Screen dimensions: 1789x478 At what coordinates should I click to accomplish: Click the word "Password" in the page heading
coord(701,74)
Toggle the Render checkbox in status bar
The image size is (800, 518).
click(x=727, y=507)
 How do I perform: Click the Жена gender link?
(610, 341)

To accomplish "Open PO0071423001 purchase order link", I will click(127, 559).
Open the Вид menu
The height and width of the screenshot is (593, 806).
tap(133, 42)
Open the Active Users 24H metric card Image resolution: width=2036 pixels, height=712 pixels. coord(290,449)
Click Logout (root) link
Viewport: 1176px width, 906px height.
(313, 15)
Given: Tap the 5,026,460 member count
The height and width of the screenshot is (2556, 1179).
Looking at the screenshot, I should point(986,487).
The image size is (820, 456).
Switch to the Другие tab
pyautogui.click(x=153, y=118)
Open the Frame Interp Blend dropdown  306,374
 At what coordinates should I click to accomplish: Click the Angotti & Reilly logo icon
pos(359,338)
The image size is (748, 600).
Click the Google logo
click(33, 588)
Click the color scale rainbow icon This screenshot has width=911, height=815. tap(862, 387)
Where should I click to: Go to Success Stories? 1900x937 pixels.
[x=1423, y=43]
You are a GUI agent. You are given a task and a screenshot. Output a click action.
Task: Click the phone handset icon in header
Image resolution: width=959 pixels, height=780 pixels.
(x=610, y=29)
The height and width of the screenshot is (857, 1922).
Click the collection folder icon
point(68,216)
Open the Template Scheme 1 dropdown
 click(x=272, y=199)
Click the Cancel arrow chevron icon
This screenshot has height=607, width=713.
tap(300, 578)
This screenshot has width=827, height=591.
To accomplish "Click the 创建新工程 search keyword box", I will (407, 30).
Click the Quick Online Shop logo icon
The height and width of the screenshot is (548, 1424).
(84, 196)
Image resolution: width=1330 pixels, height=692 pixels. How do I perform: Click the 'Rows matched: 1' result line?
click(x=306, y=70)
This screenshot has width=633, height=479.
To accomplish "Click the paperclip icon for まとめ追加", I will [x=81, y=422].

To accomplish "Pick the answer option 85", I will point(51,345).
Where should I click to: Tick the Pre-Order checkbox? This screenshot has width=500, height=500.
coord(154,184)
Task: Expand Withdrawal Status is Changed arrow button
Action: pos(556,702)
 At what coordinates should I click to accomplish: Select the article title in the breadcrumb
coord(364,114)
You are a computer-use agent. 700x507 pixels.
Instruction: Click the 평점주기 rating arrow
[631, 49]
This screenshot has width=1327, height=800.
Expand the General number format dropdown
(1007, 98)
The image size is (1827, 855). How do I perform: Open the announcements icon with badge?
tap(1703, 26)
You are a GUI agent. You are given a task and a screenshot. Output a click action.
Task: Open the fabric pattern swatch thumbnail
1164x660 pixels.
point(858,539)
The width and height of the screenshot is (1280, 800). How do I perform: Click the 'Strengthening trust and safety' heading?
..............................
• **AIM OF THE EXERCISE**
Transcribe the records above in full, exactly as they stand.

• **ANSWER SECTION**
Screen dimensions: 1789x478 At what coordinates should I click to accomplish: Click the word "Password" in the page heading
coord(701,74)
Toggle the Render checkbox in status bar
The image size is (800, 518).
click(x=727, y=507)
 How do I perform: Click the Жена gender link?
(610, 341)

To accomplish "Open PO0071423001 purchase order link", I will click(127, 559).
Open the Вид menu
The height and width of the screenshot is (593, 806).
tap(133, 42)
Open the Active Users 24H metric card Image resolution: width=2036 pixels, height=712 pixels. coord(290,449)
Click Logout (root) link
Viewport: 1176px width, 906px height.
(313, 15)
Given: Tap the 5,026,460 member count
The height and width of the screenshot is (2556, 1179).
Looking at the screenshot, I should point(986,487).
The image size is (820, 456).
Switch to the Другие tab
pyautogui.click(x=153, y=118)
Open the Frame Interp Blend dropdown  306,374
 At what coordinates should I click to accomplish: Click the Angotti & Reilly logo icon
pos(359,338)
The image size is (748, 600).
Click the Google logo
click(33, 588)
Click the color scale rainbow icon This screenshot has width=911, height=815. tap(862, 387)
Where should I click to: Go to Success Stories? 1900x937 pixels.
[x=1423, y=43]
You are a GUI agent. You are given a task and a screenshot. Output a click action.
Task: Click the phone handset icon in header
Image resolution: width=959 pixels, height=780 pixels.
(x=610, y=29)
The height and width of the screenshot is (857, 1922).
Click the collection folder icon
point(68,216)
Open the Template Scheme 1 dropdown
 click(x=272, y=199)
Click the Cancel arrow chevron icon
This screenshot has height=607, width=713.
tap(300, 578)
This screenshot has width=827, height=591.
To accomplish "Click the 创建新工程 search keyword box", I will (407, 30).
Click the Quick Online Shop logo icon
The height and width of the screenshot is (548, 1424).
(84, 196)
Image resolution: width=1330 pixels, height=692 pixels. How do I perform: Click the 'Rows matched: 1' result line?
click(x=306, y=70)
This screenshot has width=633, height=479.
To accomplish "Click the paperclip icon for まとめ追加", I will [x=81, y=422].

To accomplish "Pick the answer option 85", I will point(51,345).
Where should I click to: Tick the Pre-Order checkbox? This screenshot has width=500, height=500.
coord(154,184)
Task: Expand Withdrawal Status is Changed arrow button
Action: pos(556,702)
 At what coordinates should I click to accomplish: Select the article title in the breadcrumb
coord(364,114)
You are a computer-use agent. 700x507 pixels.
Instruction: Click the 평점주기 rating arrow
[631, 49]
This screenshot has width=1327, height=800.
Expand the General number format dropdown
(1007, 98)
The image size is (1827, 855). How do I perform: Open the announcements icon with badge?
tap(1703, 26)
You are a GUI agent. You are given a task and a screenshot. Output a click action.
Task: Open the fabric pattern swatch thumbnail
1164x660 pixels.
point(858,539)
The width and height of the screenshot is (1280, 800). How do I perform: Click the 'Strengthening trust and safety' heading?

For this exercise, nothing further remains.